WHAT TO DO: In the WTO negotiations text, how long an implementation period will China have?

As far as textile and clothing is concerned there is little or no apparent interest except from China and few other Asian countries. India, Brazil and other Latin American countries do not show intentions to participate in it.
Commission underlined that:
– On the Formula & Flexibilities: it is foreseeable that looking at tariff averages India will be the country with the
highest tariffs while others will see their tariffs cut substantially but still far away from the EU levels and with
a lot of exceptions as identified in the table below.
Coefficient | Flexibility | Country (examples) | Possible sectors concerned |
25 | No flexibilities | Chile, Costa Rica | |
22 | 5% lines = 5%
Volume = No tariff cut or unbound tariff |
India | Textiles, Chemicals |
10% lines = 10%
Volume = half tariff cut |
ASEAN countries | Car, Steel, Chemicals | |
20 | 6,5% line = 7,5%
Volume = No tariff cut or unbound tariff |
China | Chemicals,
Cars |
14% lines = 16%
Volume = half tariff cut |
Brazil, Mexico & other Latin America | Textiles,
Cars |
[1] Pro memoria: sectorals were traded off with limited preferences during Hong-Kong under the pressure of the USA
In this context after agreement on modalities, WTO members will be obliged to pass through a “request and offer” process for the products that will be subject to those flexibilities. This will be a lengthy process and the timing foreseen in the draft Modalities (7 to 9 months) is unrealistic. It is well possible that Textile & Chemicals will have to work hard to avoid additional unforeseeable results.
– The anti concentration clause: even though this should be seen as a success for the EU it will have a limited
impact overall due to the figures included in the draft text even though this will be a clear constraint for bigger
sectors with a great homogeneity of products (i.e. non ferrous metals).
– China: will have a 13 years implementation period instead of the 10 years for all the other developing
countries (sic!)
– On non tariff barriers (NTBs): the Commission stressed that the current draft modalities are ambitious as
negotiations will have to be finished within the 2 months following the adoption of the modalities. Among the
NTB’s:
(a) the horizontal mechanism is high in the priority list of the Commission but the USA are resisting as this country does not want to be bound by commitments and are on the defensive in particular because of SPS[1] issues.
(b) on textiles labelling the Commission is trying to broaden the base of the co-sponsorship [2] and could be an area of agreement if the text is not seriously watered-down..
(c) among the other NTB proposals very few will succeed in particular the ones of interest to EC (ex: export taxes).
[1] SPS : Sanitary and Phyto-sanitary measures
[2] Submitted by the European Communities, Sri Lanka and the United States and supported by Ukraine, Mauritius
Final Considerations
EURATEX reacted quite strongly to this presentation (see EURATEX letter to Commissioner Ashton) stressing that the result is not acceptable for the textile and clothing industry. Interestingly no sector opposed this stance but Commission reacted defending the results achieved so far.
Euratex will remain vigilant to ensure no further blow will be imposed on the textile and clothing industry during the “technical work” expected this year. It is self-evident that WTO Director General P. Lamy will push for an agreement on the modalities to be reached this year.

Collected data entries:
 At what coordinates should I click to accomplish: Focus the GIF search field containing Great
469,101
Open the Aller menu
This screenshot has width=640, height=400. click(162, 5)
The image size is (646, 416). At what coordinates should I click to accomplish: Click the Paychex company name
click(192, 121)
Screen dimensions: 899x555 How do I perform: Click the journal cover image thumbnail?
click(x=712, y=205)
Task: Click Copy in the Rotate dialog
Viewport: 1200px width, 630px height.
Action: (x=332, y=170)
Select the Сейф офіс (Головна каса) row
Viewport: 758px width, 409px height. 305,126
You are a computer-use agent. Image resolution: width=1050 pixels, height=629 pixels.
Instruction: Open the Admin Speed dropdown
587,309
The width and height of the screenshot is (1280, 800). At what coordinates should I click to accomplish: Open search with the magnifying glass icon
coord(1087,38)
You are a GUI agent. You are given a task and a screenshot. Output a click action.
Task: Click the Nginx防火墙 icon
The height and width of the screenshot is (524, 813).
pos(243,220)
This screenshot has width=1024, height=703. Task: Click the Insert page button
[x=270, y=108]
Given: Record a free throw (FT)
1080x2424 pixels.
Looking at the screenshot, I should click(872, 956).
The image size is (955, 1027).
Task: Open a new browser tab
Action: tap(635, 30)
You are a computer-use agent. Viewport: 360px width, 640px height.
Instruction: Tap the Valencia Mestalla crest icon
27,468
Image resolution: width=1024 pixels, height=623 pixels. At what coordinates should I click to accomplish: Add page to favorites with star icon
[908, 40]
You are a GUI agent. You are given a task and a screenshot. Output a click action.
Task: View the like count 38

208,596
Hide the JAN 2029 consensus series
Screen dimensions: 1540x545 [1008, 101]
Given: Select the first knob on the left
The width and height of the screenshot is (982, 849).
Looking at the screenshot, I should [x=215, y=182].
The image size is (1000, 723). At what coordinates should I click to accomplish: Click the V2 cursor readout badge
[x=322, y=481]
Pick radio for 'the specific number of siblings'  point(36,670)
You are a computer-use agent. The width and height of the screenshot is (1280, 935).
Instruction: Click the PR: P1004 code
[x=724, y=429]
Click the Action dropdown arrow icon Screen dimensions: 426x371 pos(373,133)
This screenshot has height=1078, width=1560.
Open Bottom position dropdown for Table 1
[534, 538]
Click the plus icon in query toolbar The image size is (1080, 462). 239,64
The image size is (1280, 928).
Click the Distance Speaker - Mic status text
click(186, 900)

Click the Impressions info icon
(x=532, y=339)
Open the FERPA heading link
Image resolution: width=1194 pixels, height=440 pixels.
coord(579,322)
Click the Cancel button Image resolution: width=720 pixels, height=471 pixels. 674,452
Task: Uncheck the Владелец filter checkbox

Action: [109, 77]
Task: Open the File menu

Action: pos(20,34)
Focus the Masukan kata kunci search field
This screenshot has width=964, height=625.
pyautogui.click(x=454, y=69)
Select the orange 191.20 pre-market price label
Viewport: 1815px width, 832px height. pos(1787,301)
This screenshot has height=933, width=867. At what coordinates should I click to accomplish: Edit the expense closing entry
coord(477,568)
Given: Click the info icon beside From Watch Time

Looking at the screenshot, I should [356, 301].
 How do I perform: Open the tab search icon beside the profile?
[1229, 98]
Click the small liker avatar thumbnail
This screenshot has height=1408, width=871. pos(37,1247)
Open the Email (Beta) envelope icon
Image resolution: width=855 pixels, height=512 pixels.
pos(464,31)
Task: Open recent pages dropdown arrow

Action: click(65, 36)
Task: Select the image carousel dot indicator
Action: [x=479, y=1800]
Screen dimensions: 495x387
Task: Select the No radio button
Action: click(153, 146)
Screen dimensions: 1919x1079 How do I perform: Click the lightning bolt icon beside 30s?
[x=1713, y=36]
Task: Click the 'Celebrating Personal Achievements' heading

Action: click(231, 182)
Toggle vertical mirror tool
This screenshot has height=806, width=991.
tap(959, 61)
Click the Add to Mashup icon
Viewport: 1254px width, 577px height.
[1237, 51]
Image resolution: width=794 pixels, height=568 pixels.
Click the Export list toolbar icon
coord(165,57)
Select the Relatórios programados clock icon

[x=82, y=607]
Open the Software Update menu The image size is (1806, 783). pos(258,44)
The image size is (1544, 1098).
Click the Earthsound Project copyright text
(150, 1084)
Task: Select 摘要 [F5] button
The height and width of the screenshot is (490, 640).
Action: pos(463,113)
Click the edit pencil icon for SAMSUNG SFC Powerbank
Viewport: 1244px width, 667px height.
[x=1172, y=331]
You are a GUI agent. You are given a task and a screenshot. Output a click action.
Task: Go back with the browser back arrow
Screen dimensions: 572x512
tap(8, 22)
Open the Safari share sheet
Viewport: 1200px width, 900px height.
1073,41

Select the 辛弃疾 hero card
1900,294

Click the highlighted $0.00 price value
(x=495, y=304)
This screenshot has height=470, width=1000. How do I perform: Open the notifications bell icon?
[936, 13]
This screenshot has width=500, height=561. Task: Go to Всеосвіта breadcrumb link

OUTPUT BELOW: 13 years